Read American Dreams Page 49


  “Fritzi, don’t touch him.”

  “We can’t just let him lie here, Papa.”

  “I’ll call the janitors. They pick up trash. I order you not to help him.”

  She was already kneeling by her fallen brother.

  Dreary rain fell on Sunday morning, “Peace Sunday.” Carl had vanished from the house before daylight, without saying goodbye to anyone. Fritzi’s train for California left at eleven forty-five. Leopold came for her valises at half past ten. She followed him downstairs, where the General and Ilsa met them in their church finery.

  The General’s expression was severe. He and Fritzi had had no further conversation since she had defied him at the party. He said, “I am one of the lay persons speaking at the eleven o’clock service. We are unable to see you off. Leopold will drive you to the station.”

  “It isn’t necessary, I can call a taxi.”

  “Must you quarrel with everything I say, Fritzi? Leopold will go with you!”

  His anger beat on her like a tangible force. She drew a deep breath. “Fine, sir, thank you.”

  She embraced Ilsa, who was tearful again. The General stood apart, stiff as some petrified tree when she kissed his cheek.

  “I’m sorry if my visit upset you, Papa. About last night—”

  “We won’t speak of that.”

  But we’ll remember it, won’t we? she thought bitterly.

  “If you ever choose to see one of my pictures, please write and tell me what you think.”

  “It won’t be possible. I’m extremely busy these days. Goodbye, Fritzi.”

  She hated the damnable war suddenly, the hardening of attitudes it caused. She’d come home to heal the breach with her father and only made it worse. She left the house in despair.

  71. “Truth or Nothing”

  The screen went blank, glaring white. Lord Yorke snapped his fingers. Recessed lights came on in the ceiling of the paneled projection room, part of the proprietor’s suite of offices on the top floor of the building.

  Paul and his employer had watched the bayoneting twice. Paul buried his cigar in the one of the brass sand urns placed between leather armchairs. Gray ash dusted his vest. His throat was dry. He was edgy, because of an earlier conversation with Michael Radcliffe.

  “Remarkable,” said his lordship. “Harrowing stuff. Tell me, who else has seen the film?”

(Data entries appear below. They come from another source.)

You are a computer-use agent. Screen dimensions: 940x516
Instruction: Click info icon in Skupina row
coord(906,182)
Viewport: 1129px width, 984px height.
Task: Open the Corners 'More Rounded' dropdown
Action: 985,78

  “Other than lab people who processed it, no one.” He carefully did not refer to labs in the plural.

  “You can be proud of work like that, my boy.”

  “Thank you, sir. I’ll take it back to the editing department for the weekly reel.”

  Lord Yorke eased himself from his armchair. “That won’t be necessary.”

  “I’m afraid I don’t understand.”

  “The pictures can’t be shown in Britain. The government feels that material of such a negative and graphic nature will adversely affect civilian morale and reduce enlistments. Until further notice the war office will not permit reporters, still photographers, and cinematograph operators to visit the war zone or travel with our tommies.”

  “Michael warned me about new rules. What if someone chooses to ignore them?”

  “The penalty is severe. Death before a firing squad.”

  “Good God. That I didn’t know.”

  Velvet drapes shrouded the windows, but the sounds of Fleet Street still came up: horns hooting, cab horses clop-clopping, vendors shouting the latest headlines. “Your lordship, with respect—how can you go along with such a policy? The words people see when they walk into this building stand for something.” The motto of the Hartstein publishing empire was chiseled in foot-high letters over great bronze doors on the ground floor. VERITAS, AUT NIHIL. Truth, or nothing.

  Lord Yorke blinked his frog’s eyes and stuck his thumbs in the arm holes of his vest. “In wartime we must all compromise.”

  “Most especially not in wartime, sir. Sounds to me as though most of the so-called patriots in Whitehall are principally dedicated to protecting their rear ends.”

  “You talk like my son-in-law.”

  “Blame it on my teachers. The man who first showed me how to use a still camera, an old Irishman named Rooney, hammered one lesson into me. Pictures can lie, but they must not.”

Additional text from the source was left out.